I feel sometimes like I can’t talk to anyone. My brain goes all haywire and I get mixed emotions about who I am and who I can and can’t talk to. I have plenty of friends. All willing to listen. Wanting me to open up. “Living the life you do is no good.” They all say. My friends have and will always be here for me. But right now all I have are shadows. I’m fighting a battle within myself. My thoughts are over bearing. Making me go insane with emotions. I cry, and scream, and close myself off from the world. My friends that are now shadows in My mind. Have become enemies fighting along side with my half of brain that wants me to be depressed. Yelling things. Very mean things. And all while I’m desperately trying to tune them out, they get louder. Louder. LOUDER! You’re not good enough. You’re a burden. Basically what it comes down to. Sometimes I think they are right. Its really hard to tell the difference between them sometimes. They look so real. The shadows. They come and go. Some more than others. The shadows want me to join them in misery. I’m fighting with them all the time. The shadows get so angry when I tell them to go away. At times it’s like being in prison in my own head. The thoughts are able to come and go. But the shadows over power them. And just when I feel like the shadows will win.
(I would love to tell you that I won. That I’m all better. The shadows have dissappeared. The war that went on inside my head is over. I’ve won. The prison cell door that once locked me up in my own head has now unlocked and I am free.)

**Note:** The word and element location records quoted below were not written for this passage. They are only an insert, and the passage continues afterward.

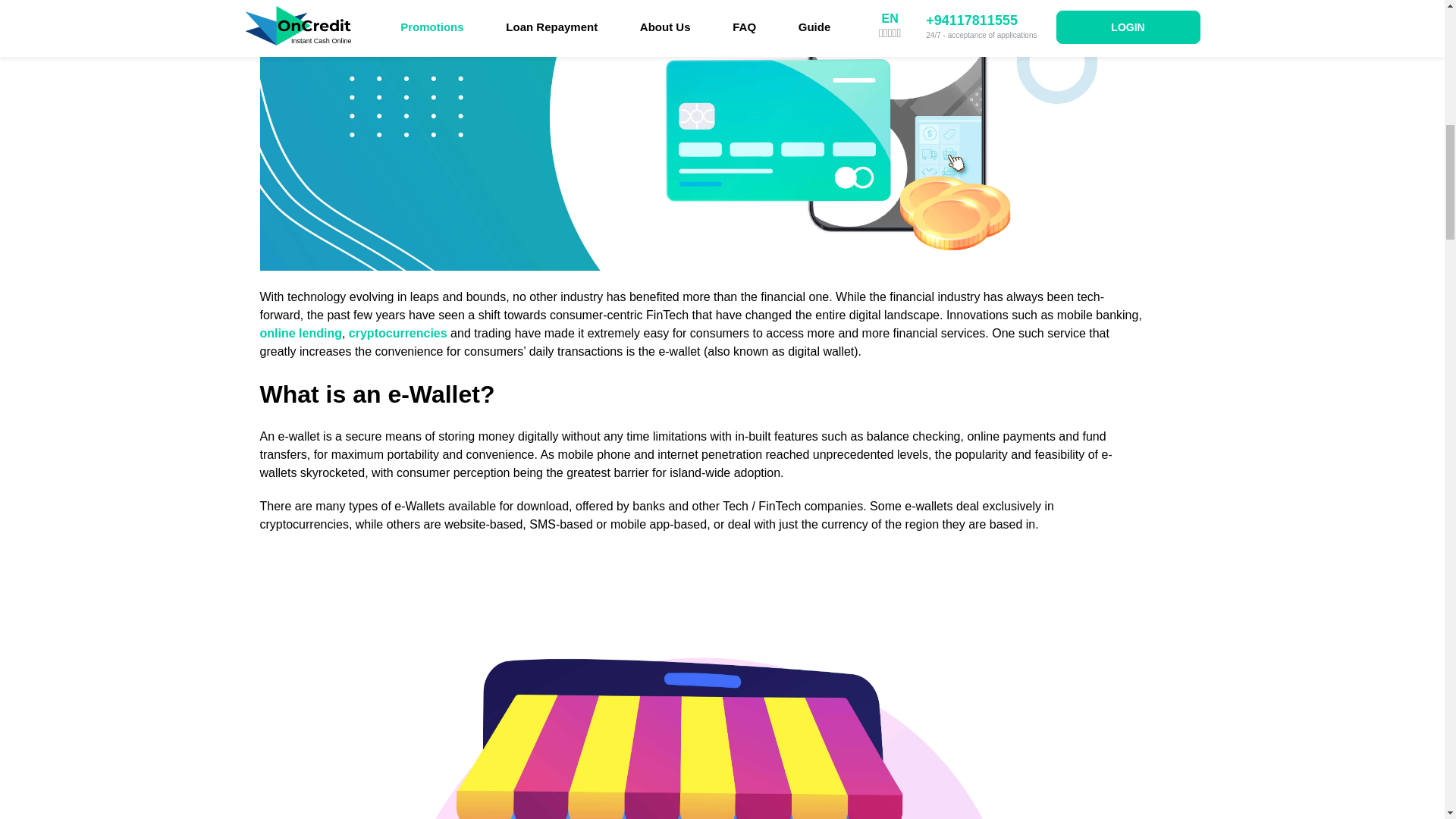
cryptocurrencies (397, 332)
online lending (299, 332)
Given the description of an element on the screen output the (x, y) to click on. 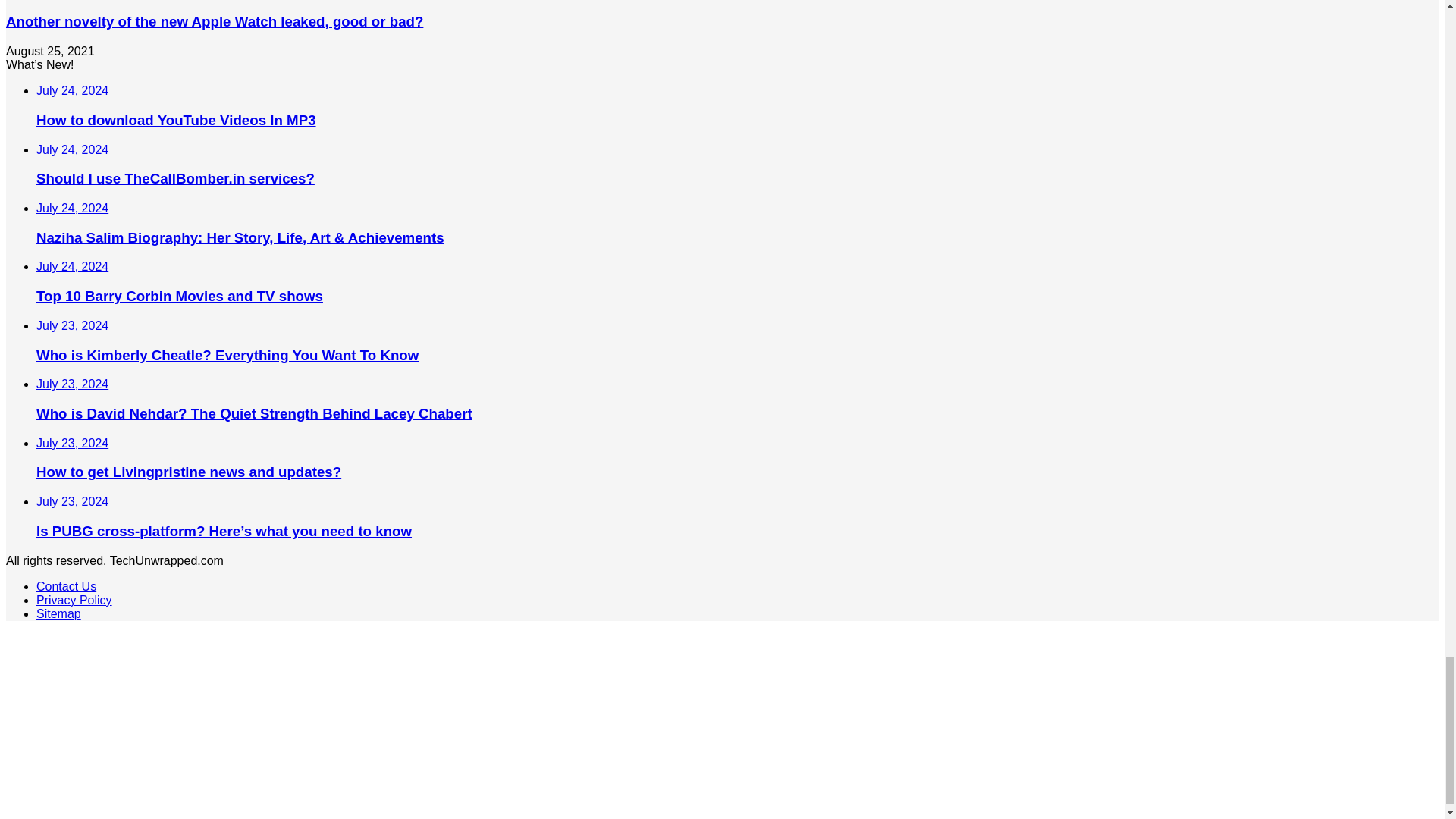
Privacy Policy (74, 599)
Another novelty of the new Apple Watch leaked, good or bad? (214, 21)
Contact Us (66, 585)
Sitemap (58, 613)
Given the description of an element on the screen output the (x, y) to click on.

I have a lot of good people in my life. And sometimes I can’t open up to anyone. I only trust a few people in my life. Even with them It’s hard to open up. It’s why I write here. Maybe opening up to complete strangers is what I need. I try to talk to my friends. Sometimes their actions and body language tells me to shut down and stop talking. Because they don’t want to hear it. Actions are way louder than words and trust me. I know. I’m ignored all the time. I have always been ignored. A lot of my friends ignore me. I get asked a question and I go to say my answer and they walk away. I try to yell and say “hey, I was just about to tell you my answer!” but the shadows overturn it and I close up. Going back to the war in my head. Telling me they never wanted the answer. They wanted to make you feel like your apart of this conversation. But in reality your not. I’m nothing but a little bug they just wanted to squash. A little annoying knat that buzzes around the old fruit.
Worst of all. I’m alone in all this.
As I sit here with the war inside my head. I will still be here tomorrow. And I know it’s a good thing to keep fighting. And I hope I dont get tired of fighting.
Emotion wise this took a lot out of me. These thoughts are constantly in my head. I have never once thought that I would ever write them down. Let alone share with anyone.